Quote, word for word, every line starting at the line that contains "Task: Open the Favourites ribbon tab" and ending with the last line of the records; include both of these lines and no others.

**Data excerpts:**

⁂

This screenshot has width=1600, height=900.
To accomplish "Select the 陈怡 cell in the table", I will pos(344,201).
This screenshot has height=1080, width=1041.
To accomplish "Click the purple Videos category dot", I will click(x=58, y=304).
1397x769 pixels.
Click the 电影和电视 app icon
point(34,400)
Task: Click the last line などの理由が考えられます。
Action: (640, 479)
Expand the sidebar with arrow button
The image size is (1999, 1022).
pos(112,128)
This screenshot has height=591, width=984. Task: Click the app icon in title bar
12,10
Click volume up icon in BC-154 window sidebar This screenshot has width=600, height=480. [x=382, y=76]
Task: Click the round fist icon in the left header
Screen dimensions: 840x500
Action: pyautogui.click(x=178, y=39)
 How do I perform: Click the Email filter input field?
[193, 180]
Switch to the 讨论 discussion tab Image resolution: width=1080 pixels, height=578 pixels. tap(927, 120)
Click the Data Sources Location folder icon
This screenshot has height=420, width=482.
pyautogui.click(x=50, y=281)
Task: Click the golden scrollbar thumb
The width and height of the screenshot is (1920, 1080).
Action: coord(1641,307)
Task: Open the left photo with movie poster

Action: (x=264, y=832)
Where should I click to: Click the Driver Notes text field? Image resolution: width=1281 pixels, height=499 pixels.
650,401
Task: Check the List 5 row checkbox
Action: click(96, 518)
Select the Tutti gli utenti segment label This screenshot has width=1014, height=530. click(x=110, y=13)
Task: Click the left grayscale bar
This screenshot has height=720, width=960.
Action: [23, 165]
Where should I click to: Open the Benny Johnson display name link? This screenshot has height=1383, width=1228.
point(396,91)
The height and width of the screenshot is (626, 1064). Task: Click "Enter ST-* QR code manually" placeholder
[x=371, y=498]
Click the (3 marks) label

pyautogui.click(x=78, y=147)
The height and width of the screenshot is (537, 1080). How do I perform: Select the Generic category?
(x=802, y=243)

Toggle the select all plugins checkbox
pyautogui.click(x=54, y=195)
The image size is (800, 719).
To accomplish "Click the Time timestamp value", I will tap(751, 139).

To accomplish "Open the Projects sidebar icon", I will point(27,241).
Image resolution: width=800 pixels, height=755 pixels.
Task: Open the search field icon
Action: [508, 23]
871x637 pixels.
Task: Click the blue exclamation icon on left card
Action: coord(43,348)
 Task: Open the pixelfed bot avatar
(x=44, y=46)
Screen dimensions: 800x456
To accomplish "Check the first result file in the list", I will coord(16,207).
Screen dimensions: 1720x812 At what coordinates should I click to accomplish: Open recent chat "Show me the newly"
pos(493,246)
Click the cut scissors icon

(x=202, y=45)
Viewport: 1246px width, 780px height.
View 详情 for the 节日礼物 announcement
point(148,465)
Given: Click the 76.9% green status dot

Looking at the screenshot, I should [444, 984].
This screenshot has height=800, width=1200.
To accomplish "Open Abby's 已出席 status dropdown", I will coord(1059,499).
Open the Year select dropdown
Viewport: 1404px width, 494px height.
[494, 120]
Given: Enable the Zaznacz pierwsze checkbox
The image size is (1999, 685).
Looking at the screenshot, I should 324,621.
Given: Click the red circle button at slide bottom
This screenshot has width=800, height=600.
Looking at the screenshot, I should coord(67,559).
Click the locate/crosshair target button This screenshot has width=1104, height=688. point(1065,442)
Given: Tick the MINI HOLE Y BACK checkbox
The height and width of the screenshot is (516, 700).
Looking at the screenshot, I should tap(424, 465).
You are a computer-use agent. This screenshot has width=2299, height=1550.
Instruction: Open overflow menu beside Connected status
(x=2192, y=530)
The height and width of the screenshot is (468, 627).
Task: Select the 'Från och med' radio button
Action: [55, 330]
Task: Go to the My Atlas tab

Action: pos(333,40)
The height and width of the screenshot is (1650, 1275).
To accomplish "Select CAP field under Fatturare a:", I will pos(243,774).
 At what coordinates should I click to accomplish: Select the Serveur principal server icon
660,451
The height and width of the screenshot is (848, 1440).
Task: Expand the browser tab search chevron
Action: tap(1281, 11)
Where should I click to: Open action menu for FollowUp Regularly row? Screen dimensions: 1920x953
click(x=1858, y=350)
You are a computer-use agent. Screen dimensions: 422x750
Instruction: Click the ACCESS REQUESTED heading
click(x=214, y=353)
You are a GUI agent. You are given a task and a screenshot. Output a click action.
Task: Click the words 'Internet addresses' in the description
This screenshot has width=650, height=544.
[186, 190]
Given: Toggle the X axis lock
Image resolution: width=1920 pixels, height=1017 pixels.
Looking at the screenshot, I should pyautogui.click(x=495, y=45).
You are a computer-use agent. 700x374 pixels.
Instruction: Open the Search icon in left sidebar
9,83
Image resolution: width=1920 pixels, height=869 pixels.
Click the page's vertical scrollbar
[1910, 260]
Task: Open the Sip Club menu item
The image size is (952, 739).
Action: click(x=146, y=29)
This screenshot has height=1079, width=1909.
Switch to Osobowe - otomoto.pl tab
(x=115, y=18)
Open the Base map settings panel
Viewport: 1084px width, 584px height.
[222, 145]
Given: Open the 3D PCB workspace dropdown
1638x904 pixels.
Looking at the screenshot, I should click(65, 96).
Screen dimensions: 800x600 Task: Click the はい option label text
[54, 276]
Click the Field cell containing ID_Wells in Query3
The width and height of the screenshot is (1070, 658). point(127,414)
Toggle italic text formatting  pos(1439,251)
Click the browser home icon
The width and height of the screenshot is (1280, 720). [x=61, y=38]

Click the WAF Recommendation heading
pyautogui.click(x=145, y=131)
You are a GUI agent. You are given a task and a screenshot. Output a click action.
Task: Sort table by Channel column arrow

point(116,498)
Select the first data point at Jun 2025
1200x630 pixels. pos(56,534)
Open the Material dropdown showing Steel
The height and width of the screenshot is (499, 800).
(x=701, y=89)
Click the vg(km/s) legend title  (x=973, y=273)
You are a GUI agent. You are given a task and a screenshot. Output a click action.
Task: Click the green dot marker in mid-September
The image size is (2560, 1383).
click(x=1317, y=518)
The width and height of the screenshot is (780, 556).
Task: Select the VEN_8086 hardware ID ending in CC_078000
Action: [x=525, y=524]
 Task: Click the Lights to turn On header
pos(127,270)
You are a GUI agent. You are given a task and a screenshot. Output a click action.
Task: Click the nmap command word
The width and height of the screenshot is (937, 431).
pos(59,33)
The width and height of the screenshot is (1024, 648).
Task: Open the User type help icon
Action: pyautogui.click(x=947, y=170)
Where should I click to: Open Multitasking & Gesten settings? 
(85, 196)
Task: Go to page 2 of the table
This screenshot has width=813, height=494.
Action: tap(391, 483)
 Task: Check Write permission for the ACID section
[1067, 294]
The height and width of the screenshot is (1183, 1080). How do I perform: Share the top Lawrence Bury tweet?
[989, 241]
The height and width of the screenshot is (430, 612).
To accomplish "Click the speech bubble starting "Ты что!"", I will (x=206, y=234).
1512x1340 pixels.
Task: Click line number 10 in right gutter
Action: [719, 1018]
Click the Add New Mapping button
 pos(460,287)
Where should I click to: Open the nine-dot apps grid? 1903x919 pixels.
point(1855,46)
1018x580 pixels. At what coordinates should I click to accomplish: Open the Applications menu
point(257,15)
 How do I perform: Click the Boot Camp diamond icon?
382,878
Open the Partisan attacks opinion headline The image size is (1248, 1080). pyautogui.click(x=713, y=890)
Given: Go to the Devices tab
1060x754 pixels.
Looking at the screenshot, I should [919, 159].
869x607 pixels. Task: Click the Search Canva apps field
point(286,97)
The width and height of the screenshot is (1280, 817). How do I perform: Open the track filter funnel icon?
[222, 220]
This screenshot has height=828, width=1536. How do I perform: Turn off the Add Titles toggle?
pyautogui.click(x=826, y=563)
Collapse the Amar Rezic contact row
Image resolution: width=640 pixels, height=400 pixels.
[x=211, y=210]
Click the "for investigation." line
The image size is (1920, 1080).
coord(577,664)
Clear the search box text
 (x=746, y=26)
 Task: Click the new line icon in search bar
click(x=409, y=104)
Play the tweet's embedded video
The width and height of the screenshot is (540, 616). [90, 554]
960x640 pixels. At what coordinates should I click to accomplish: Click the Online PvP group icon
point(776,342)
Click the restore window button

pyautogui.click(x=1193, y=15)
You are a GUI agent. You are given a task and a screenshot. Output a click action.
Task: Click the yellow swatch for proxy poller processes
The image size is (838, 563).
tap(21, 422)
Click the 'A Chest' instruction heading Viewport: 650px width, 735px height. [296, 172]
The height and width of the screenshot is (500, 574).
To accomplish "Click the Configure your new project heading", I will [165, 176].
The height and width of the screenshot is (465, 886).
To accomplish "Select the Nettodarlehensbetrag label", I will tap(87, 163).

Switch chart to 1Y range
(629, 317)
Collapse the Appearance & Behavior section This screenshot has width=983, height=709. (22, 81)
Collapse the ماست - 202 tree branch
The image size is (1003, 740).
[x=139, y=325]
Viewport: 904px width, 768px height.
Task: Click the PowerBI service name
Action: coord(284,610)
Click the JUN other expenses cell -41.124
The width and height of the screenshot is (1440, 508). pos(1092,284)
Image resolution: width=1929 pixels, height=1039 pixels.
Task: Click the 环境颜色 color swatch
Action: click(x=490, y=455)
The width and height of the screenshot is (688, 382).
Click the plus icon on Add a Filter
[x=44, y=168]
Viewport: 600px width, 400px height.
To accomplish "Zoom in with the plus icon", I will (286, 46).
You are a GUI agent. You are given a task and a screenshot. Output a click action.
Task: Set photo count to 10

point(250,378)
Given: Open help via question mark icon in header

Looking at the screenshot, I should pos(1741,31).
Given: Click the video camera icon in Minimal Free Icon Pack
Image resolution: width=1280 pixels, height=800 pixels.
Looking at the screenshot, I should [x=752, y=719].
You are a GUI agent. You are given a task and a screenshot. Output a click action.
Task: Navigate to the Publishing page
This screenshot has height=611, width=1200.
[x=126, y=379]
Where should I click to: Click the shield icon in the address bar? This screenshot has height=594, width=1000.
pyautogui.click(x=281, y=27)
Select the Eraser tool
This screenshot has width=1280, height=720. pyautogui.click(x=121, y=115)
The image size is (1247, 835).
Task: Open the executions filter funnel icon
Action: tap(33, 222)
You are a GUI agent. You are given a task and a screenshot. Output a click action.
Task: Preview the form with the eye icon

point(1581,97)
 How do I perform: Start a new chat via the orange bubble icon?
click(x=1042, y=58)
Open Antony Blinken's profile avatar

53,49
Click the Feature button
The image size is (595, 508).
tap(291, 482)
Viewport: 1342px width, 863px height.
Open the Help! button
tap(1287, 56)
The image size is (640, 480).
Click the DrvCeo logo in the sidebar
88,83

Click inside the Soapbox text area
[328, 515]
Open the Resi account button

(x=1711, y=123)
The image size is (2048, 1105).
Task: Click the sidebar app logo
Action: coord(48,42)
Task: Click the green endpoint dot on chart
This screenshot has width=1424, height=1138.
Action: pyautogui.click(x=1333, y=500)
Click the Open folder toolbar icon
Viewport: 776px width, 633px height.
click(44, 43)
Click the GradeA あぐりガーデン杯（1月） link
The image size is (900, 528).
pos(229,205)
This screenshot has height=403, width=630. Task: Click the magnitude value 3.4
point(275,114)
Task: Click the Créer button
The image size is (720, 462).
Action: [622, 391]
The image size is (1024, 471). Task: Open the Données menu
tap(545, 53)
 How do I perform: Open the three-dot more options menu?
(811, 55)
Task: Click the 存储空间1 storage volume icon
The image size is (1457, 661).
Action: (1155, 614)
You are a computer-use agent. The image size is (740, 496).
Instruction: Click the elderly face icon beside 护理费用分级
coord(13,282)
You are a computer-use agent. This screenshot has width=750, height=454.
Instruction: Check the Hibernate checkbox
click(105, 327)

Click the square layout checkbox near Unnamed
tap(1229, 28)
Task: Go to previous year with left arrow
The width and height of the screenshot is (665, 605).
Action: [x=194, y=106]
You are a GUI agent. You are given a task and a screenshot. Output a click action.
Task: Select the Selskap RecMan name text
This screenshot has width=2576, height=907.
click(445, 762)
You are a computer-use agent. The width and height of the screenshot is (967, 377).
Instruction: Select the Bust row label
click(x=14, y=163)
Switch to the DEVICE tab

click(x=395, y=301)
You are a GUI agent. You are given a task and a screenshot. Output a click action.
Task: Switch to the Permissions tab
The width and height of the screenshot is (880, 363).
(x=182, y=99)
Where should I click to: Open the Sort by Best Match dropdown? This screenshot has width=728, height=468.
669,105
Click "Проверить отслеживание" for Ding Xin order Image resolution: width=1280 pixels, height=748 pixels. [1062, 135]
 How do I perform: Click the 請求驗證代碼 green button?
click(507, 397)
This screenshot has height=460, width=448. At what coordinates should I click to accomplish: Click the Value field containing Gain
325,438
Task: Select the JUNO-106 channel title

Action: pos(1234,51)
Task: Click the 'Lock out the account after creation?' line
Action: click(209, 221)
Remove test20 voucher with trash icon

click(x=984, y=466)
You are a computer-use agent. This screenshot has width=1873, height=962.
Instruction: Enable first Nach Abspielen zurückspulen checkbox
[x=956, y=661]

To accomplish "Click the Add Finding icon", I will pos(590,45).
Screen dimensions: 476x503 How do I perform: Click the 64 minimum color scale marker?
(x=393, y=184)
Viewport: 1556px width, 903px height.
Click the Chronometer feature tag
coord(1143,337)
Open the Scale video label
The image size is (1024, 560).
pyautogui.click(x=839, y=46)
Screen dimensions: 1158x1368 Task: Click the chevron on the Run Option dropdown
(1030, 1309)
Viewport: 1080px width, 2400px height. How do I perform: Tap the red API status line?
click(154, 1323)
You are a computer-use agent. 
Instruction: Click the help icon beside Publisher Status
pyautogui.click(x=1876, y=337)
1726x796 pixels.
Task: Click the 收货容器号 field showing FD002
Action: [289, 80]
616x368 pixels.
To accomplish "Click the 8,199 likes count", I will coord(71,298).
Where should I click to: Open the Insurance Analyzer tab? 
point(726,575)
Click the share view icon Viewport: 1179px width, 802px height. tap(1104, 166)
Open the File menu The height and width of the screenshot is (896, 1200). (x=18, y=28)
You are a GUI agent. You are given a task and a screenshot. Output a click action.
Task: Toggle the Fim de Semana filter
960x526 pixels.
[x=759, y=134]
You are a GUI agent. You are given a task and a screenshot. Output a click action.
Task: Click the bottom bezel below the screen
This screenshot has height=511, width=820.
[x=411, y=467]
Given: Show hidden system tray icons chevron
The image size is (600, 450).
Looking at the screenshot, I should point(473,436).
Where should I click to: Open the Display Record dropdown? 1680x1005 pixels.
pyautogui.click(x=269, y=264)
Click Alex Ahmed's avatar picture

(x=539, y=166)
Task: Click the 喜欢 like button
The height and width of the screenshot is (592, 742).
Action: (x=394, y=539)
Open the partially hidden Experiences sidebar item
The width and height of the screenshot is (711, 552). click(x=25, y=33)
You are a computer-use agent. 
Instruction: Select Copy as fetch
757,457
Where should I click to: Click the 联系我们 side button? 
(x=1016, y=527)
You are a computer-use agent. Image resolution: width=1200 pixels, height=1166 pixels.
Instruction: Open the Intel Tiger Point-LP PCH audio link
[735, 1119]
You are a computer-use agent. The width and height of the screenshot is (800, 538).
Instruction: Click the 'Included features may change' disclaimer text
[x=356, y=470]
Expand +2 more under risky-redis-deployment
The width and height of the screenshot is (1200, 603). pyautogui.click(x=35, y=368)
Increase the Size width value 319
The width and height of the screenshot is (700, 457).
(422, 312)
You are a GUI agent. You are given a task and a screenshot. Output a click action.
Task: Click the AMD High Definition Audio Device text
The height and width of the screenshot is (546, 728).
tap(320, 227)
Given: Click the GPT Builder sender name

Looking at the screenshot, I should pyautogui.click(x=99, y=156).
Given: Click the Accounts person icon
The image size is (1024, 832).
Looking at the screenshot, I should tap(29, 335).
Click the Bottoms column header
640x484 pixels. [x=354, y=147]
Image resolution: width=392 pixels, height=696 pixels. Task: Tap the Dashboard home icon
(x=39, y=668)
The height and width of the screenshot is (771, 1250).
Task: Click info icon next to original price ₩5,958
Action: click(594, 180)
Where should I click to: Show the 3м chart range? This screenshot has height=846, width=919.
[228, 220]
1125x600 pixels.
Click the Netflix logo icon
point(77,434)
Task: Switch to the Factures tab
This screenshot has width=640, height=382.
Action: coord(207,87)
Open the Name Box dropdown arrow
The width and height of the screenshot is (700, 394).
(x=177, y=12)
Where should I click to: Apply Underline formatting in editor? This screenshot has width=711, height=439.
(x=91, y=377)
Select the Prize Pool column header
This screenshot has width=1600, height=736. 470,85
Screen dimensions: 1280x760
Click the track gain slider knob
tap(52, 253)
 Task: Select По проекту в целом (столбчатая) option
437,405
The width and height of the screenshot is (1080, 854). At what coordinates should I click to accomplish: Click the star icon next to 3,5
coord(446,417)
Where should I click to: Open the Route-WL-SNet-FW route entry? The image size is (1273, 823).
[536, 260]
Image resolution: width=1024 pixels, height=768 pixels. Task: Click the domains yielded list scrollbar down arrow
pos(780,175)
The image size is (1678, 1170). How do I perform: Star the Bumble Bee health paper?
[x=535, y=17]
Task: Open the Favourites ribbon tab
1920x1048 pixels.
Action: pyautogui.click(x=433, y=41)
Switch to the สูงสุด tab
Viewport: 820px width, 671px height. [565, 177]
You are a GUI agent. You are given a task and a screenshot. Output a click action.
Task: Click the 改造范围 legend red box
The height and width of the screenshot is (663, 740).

⁂

**Completed task:**
Task: Open the Favourites ribbon tab
1920x1048 pixels.
Action: pyautogui.click(x=433, y=41)
Switch to the สูงสุด tab
Viewport: 820px width, 671px height. [565, 177]
You are a GUI agent. You are given a task and a screenshot. Output a click action.
Task: Click the 改造范围 legend red box
The height and width of the screenshot is (663, 740).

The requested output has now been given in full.